* [What you need to do]:
Render the part of the data that opens with the line containing "本校について (18, 2089)" and closes with the line containing "在学中の先輩 | こども保育科 (140, 119)", both lines included, as a numbered list with any blank lines omitted.

..............................

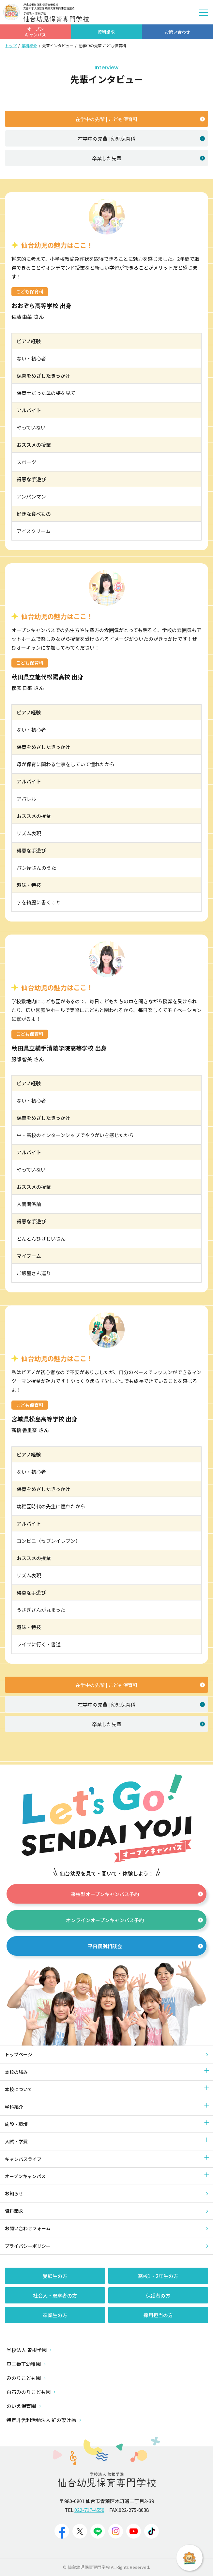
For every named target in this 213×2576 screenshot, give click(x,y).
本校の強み (16, 2072)
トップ (11, 45)
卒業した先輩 (148, 158)
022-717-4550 (89, 2509)
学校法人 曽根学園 (29, 2349)
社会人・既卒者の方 (55, 2295)
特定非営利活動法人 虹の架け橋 (44, 2419)
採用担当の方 (158, 2315)
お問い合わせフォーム (28, 2228)
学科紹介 (29, 45)
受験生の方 (55, 2276)
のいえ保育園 (24, 2405)
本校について (18, 2089)
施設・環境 (16, 2124)
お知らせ (14, 2193)
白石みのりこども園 (31, 2391)
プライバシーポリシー (28, 2246)
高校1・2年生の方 (158, 2276)
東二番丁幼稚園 (26, 2363)
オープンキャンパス (25, 2176)
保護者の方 (158, 2295)
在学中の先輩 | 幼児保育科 (141, 138)
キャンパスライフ (23, 2159)
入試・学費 (16, 2141)
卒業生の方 (55, 2315)
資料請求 (14, 2211)
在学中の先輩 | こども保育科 (140, 119)
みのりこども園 (26, 2377)
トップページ (18, 2054)
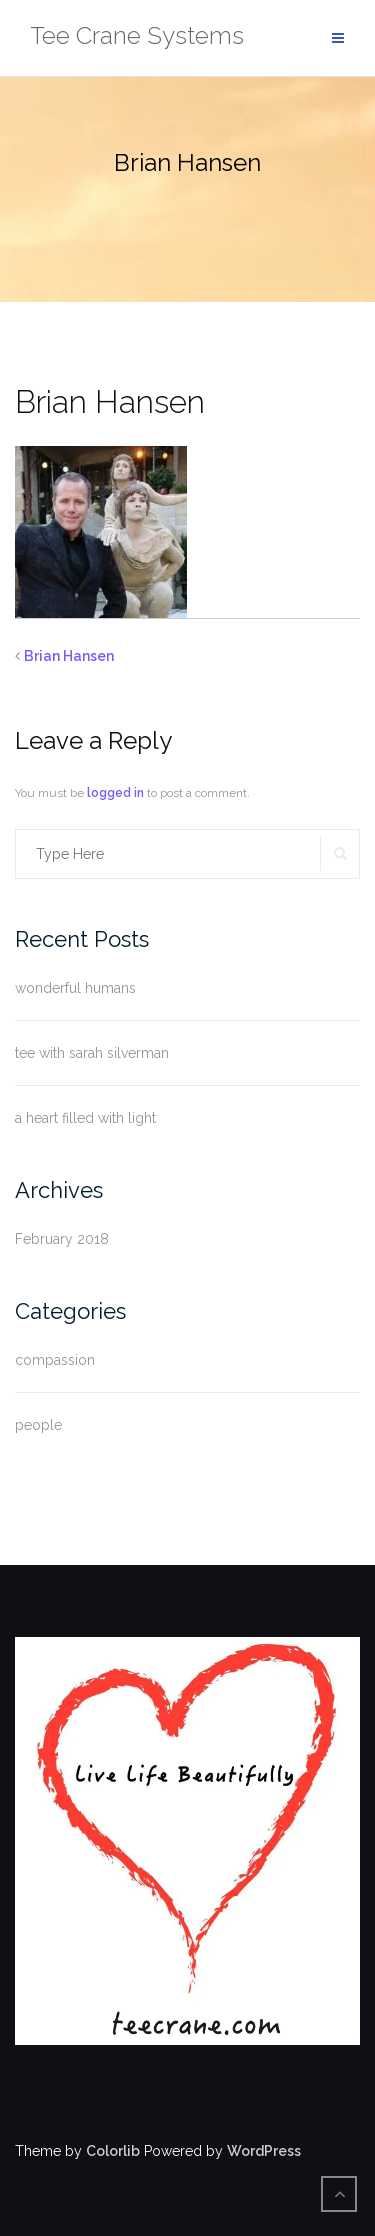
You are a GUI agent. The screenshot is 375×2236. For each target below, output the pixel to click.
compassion (55, 1360)
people (38, 1425)
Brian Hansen (69, 656)
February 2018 (62, 1239)
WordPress (264, 2151)
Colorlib (113, 2151)
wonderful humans (75, 988)
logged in (115, 793)
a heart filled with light (85, 1118)
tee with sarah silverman (92, 1053)
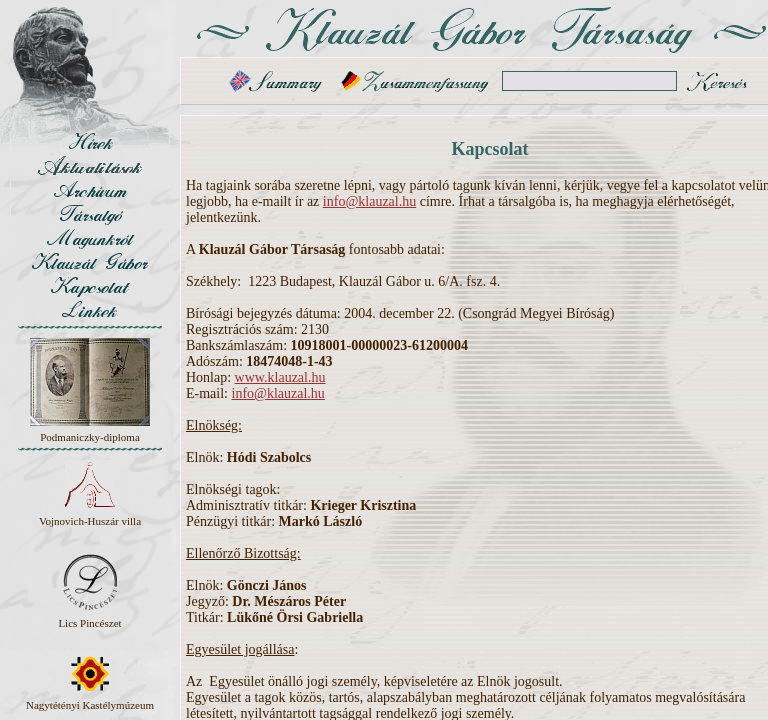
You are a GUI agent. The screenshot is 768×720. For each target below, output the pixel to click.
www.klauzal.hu (280, 377)
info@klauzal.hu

..............................

* [Task response]:
1. 本校について (18, 2089)
2. 施設・環境 (16, 2124)
3. お知らせ (14, 2193)
4. 白石みのりこども園 (31, 2391)
5. プライバシーポリシー (28, 2246)
6. 高校1・2年生の方 (158, 2276)
7. 東二番丁幼稚園 (26, 2363)
8. オープンキャンパス (25, 2176)
9. 保護者の方 (158, 2295)
10. 在学中の先輩 | 幼児保育科 (141, 138)
11. キャンパスライフ (23, 2159)
12. 入試・学費 (16, 2141)
13. 卒業生の方 (55, 2315)
14. 資料請求 (14, 2211)
15. 在学中の先輩 | こども保育科 (140, 119)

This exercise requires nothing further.